## Begin GIVEN PASSAGE

Power BI to the rescue
I have designed SQLWATCH to provide standardised monitoring and to feed into any data presentation tier and dashboarding tools. It should not be limited to the included Power BI dashboard, however, the reason to use Power BI in the first place was for its ability to analyse relatively high volumes of data points with high-density sampling.
What is high-density sampling
Simply put, it is a very clever algorithm that reduces data points to improve performance but preserves representative data points. It does not lose important information such as spikes and gaps: https://docs.microsoft.com/en-us/power-bi/desktop-high-density-sampling
Keeping the right balance
This is the difficult part which often resulting in aggregation, reduced sampling and essentially throwing away data. Although Power BI’s high-density Sampling is very efficient, it requires high granularity data which can put some load on the source server. I am building SQLWATCH with this in mind. DBAs can select the required aggregation or can let SQLWATCH do it dynamically, based on the time window selected:
>= 8760 then [day] //if window >= 1 year, aggregate over 1 day
>= 168 then [1_hour] //if window >= 1 week, aggregate over 1 hour
> 24 then [15_minutes] //if window > 24 hours, aggregate over 15 minutes
> 1 then [5_minutes] //if window > 1 hour, aggregate over 5 minutes
> 0 then [time] //if window > 0 hours, no aggregation
Aggregation reduces the number of rows retrieved from the database and has a significant impact on the report performance. In below example, we can see 24 hours report window aggregated over 5 minute periods. This aggregation results in 21736 rows being retrieved from the Performance Counters table:
The same reporting window of 24 hours but aggregated over 1 hour period retrieves only 1824 rows and results in much fewer data points:
Conclusion
Cumulative metrics are less prone to low sampling frequency. We will still get the overall information but are not be able to pinpoint the exact time frame. The point in time data is the opposite. In order to preserve the information, we need frequent sampling, which incurs additional overhead.
SQLWATCH relies on cumulative (delta) information and extended events where possible to avoid potential loss of important information and less overhead. However, I am not able to completely avoid point-in-time metrics. By default, the performance data logger triggers every minute which is enough for 90% – 95% of cases. This is unavoidable and something to keep in mind when adjusting up collection schedules.

## End GIVEN PASSAGE

• DIRECTIVES
[a] Could you restate the SQLWATCH passage word for word, starting at "Power BI to" and ending at "with high-density sampling."?
[b] Answer these questions from the SQLWATCH passage:
(i) How many rows are retrieved for a 24-hour report window aggregated over 5-minute periods?
(ii) How often does the performance data logger trigger by default?
(iii) Over what period is a time window of one year or more aggregated?
The data after this text is not needed.

## Begin PROVIDED INFORMATION

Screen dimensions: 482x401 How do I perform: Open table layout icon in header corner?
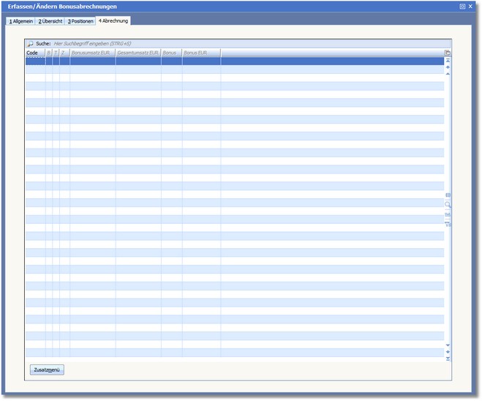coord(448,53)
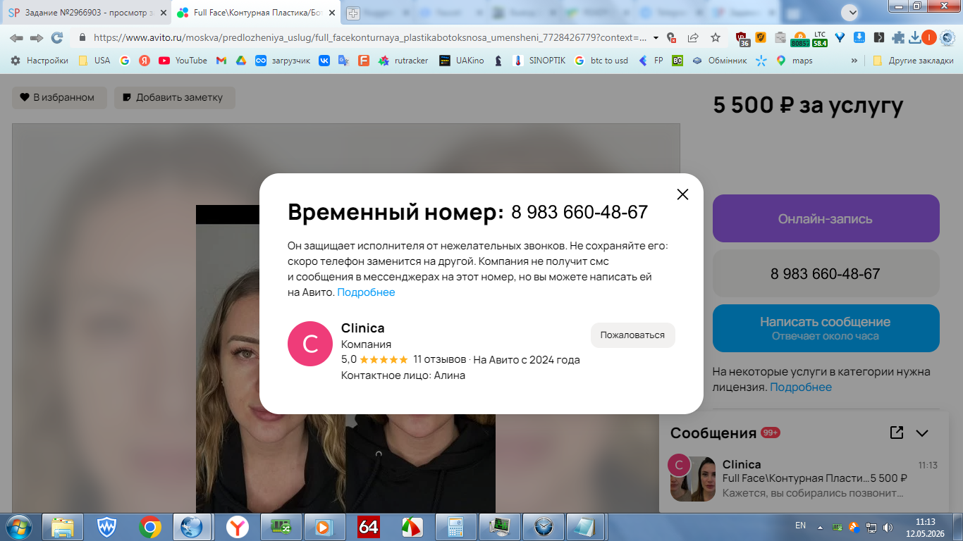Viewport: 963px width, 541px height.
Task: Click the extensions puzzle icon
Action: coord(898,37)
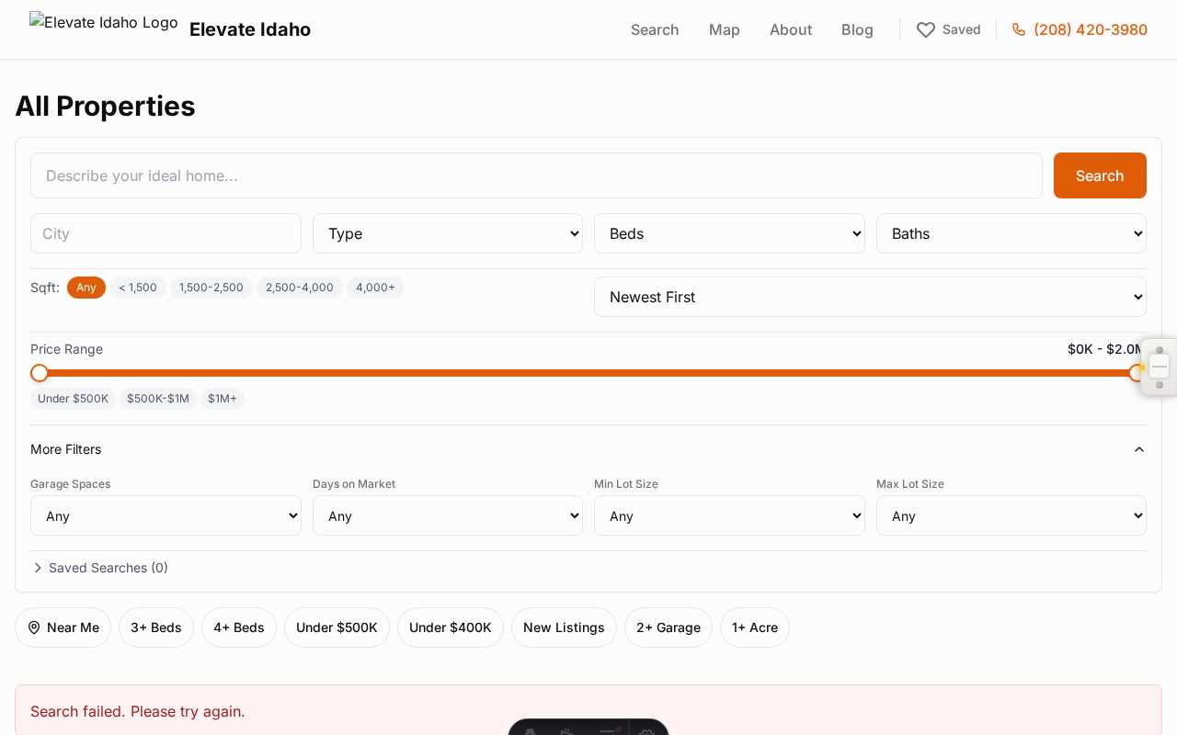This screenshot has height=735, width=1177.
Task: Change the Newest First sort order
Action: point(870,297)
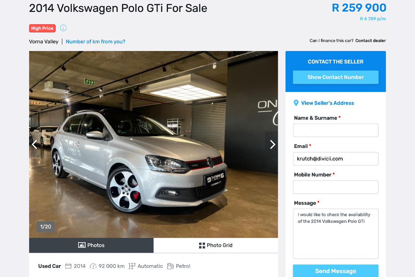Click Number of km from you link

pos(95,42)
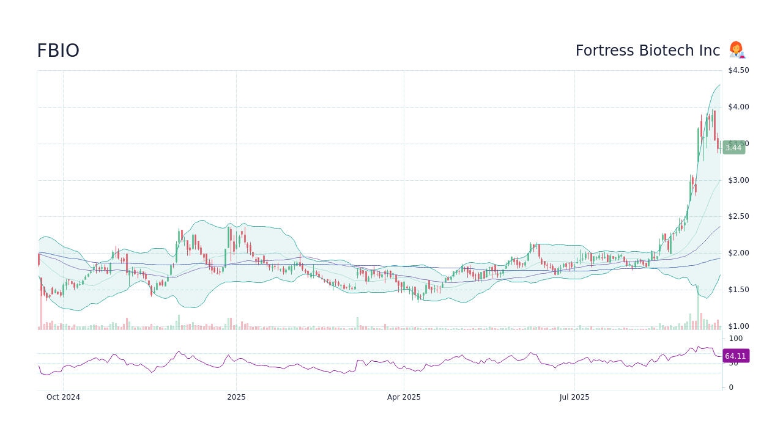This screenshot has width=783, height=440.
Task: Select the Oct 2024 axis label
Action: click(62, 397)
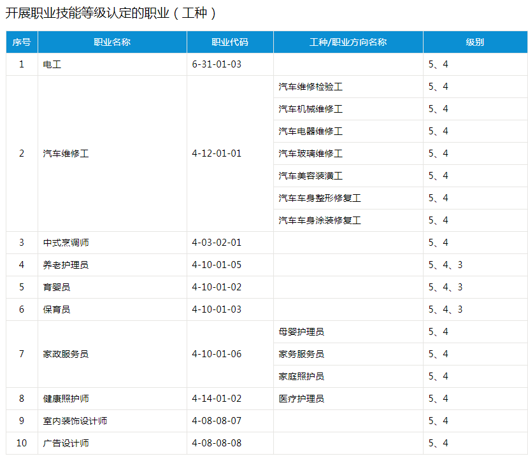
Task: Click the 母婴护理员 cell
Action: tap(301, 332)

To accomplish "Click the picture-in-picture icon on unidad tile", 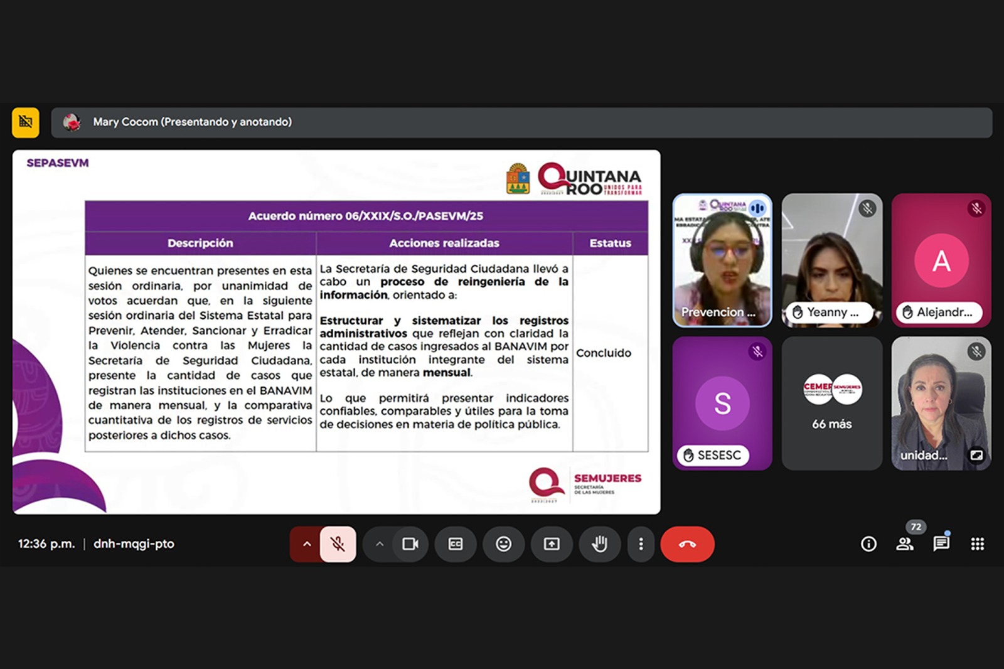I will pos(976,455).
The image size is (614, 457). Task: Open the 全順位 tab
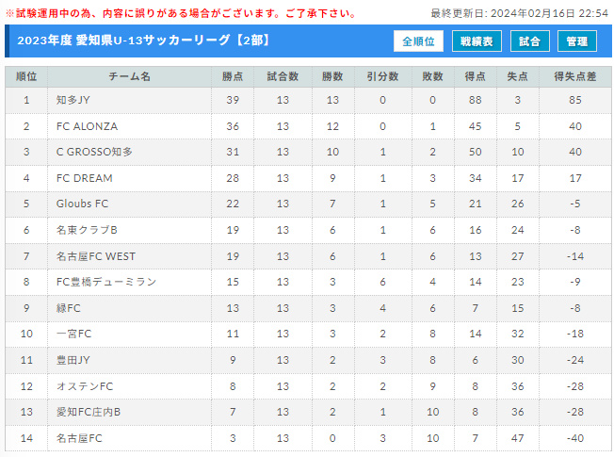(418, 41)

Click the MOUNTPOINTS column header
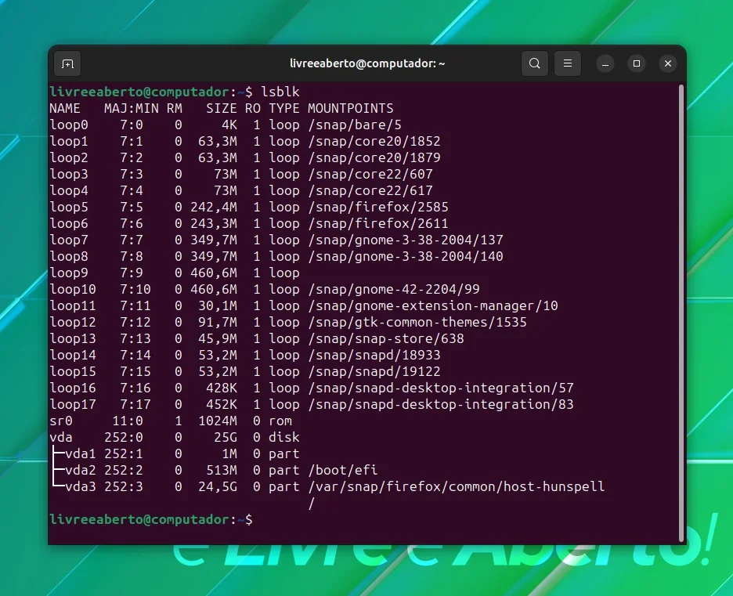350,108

## End PROVIDED INFORMATION
## Begin PROVIDED INFORMATION

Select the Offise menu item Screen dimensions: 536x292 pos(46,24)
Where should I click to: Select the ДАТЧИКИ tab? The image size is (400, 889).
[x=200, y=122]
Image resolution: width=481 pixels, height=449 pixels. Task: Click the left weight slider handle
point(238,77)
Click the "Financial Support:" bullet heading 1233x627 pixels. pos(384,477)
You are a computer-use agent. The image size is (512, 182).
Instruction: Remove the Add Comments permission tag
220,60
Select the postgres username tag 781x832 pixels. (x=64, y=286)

## End PROVIDED INFORMATION

• SOLUTIONS TO THE PROBLEMS
[a]
Power BI to the rescue
I have designed SQLWATCH to provide standardised monitoring and to feed into any data presentation tier and dashboarding tools. It should not be limited to the included Power BI dashboard, however, the reason to use Power BI in the first place was for its ability to analyse relatively high volumes of data points with high-density sampling.

[b]
(i) 21736 rows
(ii) Every minute
(iii) One day